The thyroid (from the Greek word for "shield," after its shape) is a double-lobed endocrine gland found in all vertebrates, and which produces such thyroid hormones (THs) as thyroxine (T4) and triiodothyronine (T3). In humans, the thyroid glands is one of the larger glands in the body, and is located in the neck.
All vertebrates require iodine and possess a thyroid or similar gland or tissue somewhere in the body (Foster 2002). The thyroid hormones T4 and T3, which are built from iodine and tyrosine, play a key role in vertebrate metabolism, development, and differentiation. The hormone calcitonin is also produced by the thyroid and controls calcium blood levels. In amphibians, the thyroid gland is of importance in metamorphosis (Dodd and Dent 1963). There is also some evidence that thyroid hormones function in some invertebrate species (Heyland and Moroz 2005).

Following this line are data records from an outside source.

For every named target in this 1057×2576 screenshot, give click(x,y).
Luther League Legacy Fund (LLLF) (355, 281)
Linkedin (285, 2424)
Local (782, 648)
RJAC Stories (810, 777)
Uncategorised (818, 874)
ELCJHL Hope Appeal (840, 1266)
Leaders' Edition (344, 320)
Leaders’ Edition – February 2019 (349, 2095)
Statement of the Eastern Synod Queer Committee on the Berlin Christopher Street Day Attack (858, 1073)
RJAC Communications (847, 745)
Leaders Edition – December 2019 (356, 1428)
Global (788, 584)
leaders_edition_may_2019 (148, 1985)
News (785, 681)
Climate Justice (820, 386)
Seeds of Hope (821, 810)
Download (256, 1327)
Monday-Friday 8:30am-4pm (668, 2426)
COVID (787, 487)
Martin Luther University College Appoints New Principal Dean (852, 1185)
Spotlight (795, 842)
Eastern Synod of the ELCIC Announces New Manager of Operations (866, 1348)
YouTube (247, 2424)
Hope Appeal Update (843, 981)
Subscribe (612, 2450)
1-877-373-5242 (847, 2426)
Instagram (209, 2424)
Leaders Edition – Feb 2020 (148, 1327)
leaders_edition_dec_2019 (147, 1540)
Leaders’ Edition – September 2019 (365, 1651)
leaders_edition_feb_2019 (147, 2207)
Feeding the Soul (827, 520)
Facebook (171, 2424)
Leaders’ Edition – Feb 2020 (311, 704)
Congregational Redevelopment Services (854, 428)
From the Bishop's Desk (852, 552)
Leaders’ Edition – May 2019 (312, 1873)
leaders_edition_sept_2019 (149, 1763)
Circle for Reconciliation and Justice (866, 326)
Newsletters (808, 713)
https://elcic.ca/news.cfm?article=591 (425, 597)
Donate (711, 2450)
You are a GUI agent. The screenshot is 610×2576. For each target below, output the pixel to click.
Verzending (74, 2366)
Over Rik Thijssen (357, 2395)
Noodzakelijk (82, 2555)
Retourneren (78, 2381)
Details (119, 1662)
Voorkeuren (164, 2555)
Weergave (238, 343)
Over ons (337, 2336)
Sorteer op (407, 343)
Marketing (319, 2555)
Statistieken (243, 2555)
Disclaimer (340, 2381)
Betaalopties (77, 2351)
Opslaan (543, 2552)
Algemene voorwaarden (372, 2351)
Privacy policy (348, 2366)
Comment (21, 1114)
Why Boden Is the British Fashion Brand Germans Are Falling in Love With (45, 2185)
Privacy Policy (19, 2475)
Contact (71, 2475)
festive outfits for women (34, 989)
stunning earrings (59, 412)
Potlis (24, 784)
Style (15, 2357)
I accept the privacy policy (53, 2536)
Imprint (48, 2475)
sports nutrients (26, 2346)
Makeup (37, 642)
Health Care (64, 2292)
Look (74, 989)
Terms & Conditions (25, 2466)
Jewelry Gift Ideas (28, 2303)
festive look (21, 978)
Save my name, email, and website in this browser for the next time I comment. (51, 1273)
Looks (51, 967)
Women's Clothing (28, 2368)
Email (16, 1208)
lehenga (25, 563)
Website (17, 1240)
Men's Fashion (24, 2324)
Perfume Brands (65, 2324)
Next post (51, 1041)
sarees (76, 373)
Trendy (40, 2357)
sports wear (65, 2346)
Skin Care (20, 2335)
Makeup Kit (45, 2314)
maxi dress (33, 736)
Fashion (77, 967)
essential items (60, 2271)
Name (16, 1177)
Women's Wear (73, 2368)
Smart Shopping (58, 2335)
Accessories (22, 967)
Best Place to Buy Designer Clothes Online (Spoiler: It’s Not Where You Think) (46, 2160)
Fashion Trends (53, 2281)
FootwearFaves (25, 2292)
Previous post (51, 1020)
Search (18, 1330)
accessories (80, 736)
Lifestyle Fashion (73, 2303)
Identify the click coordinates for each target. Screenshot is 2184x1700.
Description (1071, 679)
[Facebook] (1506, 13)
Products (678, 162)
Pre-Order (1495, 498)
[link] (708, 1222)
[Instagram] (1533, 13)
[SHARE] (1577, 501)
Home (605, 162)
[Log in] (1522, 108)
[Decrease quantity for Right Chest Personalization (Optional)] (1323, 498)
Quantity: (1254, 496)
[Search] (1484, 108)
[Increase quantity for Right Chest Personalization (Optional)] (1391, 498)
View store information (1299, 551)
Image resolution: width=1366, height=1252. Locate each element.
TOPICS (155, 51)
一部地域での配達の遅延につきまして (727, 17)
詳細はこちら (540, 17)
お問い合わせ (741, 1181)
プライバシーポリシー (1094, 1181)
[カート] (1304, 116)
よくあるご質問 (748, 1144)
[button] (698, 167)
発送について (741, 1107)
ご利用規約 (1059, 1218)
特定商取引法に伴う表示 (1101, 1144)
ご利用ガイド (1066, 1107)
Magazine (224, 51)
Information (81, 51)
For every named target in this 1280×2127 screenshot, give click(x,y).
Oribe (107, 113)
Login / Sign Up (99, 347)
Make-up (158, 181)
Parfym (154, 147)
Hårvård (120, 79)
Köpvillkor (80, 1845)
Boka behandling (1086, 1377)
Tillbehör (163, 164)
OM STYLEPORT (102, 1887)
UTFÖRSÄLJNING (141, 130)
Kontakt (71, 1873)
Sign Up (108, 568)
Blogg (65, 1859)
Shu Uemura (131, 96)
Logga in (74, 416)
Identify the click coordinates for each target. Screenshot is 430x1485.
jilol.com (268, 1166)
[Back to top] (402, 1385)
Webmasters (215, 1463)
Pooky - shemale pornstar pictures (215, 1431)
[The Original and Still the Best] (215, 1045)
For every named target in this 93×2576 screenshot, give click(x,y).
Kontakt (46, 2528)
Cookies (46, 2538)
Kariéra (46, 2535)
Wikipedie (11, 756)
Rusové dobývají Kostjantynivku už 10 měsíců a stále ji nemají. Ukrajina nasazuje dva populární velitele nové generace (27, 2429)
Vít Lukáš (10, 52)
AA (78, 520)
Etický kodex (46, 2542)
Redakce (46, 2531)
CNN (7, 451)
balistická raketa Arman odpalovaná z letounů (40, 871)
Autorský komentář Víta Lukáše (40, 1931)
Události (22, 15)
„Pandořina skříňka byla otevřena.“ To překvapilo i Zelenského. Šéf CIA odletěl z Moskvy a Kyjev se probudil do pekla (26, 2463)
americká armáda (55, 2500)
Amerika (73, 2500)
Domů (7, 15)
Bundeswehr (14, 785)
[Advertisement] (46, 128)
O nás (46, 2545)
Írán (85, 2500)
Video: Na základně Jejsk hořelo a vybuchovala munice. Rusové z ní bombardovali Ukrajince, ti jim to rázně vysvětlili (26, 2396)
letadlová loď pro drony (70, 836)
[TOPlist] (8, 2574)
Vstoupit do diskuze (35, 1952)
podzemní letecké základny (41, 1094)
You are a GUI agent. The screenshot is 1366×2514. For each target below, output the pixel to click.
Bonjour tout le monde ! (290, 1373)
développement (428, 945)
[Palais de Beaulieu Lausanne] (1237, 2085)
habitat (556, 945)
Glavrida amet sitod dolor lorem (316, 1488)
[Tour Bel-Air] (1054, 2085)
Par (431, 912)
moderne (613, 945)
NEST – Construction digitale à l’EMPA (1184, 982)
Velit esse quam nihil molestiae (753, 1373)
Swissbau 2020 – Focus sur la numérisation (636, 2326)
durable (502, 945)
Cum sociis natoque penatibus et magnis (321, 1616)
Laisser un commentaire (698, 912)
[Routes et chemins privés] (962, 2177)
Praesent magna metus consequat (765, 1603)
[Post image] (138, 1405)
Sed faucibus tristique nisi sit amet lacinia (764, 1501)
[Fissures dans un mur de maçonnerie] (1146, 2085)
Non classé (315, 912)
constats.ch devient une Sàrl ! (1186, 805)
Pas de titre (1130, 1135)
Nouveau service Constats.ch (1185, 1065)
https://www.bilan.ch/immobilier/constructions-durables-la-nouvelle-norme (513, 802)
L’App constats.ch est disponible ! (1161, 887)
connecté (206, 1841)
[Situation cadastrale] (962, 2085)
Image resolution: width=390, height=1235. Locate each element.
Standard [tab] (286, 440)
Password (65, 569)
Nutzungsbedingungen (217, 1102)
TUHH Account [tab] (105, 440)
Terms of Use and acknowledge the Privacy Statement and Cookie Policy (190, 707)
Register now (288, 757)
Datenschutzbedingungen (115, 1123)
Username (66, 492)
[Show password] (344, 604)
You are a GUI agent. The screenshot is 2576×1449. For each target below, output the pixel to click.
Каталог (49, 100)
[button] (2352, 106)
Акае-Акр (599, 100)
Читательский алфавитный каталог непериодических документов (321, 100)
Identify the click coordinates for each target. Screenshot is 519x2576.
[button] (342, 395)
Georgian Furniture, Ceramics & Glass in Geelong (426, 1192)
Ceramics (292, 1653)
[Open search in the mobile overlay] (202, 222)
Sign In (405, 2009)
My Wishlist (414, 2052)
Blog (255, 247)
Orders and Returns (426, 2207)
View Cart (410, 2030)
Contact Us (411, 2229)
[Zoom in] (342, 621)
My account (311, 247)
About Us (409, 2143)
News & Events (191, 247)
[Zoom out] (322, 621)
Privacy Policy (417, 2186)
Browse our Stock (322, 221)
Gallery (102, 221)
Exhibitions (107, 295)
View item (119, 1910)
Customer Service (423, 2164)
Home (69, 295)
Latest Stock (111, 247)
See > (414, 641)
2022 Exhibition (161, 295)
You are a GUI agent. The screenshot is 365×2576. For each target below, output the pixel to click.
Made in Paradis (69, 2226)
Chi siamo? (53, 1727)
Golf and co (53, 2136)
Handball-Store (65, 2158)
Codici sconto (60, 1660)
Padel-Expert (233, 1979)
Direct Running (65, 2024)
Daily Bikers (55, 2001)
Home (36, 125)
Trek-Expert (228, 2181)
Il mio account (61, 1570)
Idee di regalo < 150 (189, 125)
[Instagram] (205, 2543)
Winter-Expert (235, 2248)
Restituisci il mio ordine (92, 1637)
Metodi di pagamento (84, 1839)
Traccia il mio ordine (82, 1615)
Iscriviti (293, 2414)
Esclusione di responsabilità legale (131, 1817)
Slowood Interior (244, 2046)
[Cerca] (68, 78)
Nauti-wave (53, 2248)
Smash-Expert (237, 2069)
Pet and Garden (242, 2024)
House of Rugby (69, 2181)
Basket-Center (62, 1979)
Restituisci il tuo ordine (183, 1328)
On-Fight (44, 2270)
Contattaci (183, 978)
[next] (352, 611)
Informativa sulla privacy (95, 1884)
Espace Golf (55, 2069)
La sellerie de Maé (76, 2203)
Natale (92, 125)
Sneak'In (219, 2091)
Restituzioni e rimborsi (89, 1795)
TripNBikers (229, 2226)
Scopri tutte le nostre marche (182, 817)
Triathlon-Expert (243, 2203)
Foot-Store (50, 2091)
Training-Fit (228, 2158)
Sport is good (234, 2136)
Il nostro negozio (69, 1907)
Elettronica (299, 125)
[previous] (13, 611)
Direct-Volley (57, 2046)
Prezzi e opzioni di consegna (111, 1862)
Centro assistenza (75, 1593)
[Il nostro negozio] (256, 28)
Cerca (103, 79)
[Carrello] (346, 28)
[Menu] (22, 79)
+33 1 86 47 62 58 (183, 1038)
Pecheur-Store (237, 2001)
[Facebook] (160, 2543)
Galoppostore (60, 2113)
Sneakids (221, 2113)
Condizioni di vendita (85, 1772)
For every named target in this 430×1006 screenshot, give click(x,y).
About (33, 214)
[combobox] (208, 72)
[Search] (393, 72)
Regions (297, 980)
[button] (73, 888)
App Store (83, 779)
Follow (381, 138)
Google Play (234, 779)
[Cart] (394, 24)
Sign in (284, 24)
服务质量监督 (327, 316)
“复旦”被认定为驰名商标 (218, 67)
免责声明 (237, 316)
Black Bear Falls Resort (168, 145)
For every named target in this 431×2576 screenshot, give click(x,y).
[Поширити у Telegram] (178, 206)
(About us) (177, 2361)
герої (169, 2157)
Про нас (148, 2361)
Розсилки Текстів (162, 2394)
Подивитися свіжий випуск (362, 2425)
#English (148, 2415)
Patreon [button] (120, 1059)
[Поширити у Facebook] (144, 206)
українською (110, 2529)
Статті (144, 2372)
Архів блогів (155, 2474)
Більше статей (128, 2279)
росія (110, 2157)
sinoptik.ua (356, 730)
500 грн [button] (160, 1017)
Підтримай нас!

As thyroid hormones are the primary regulatory of the metabolic rate and interact with other hormones such as insulin and cortisol, they impact almost all functions in the human body. The body is wonder of harmony, generally maintaining the level of thyroid hormones in delicate balance. This is achieved by a feedback system involving the thyroid glands, the pituitary glands, and the hypothalamus, with these latter two glands producing, respectively, thyroid stimulating hormone (TSH), also known as thyrotropin, and thyroid-releasing hormone (TRH) or thyrotropin-releasing hormone. TSH stimulates the thyroid gland to secrete the hormones thyroxine (T4) and triiodothyronine (T3), and its production in turn is controlled by TRH.
Hyperthyroidism (overactive thyroid) and hypothyroidism (underactive thyroid) are the most common problems of the thyroid gland in humans. Many factors, some tied to personal responsibility, correlate with poor thyroid function, including nutrition (such as deficiencies of iodine, vitamin A, magnesium, and iron), stress, genetics, pregnancy, and menopause.
This article will mainly deal with the anatomy, physiology, and diseases of the thyroid gland in human beings.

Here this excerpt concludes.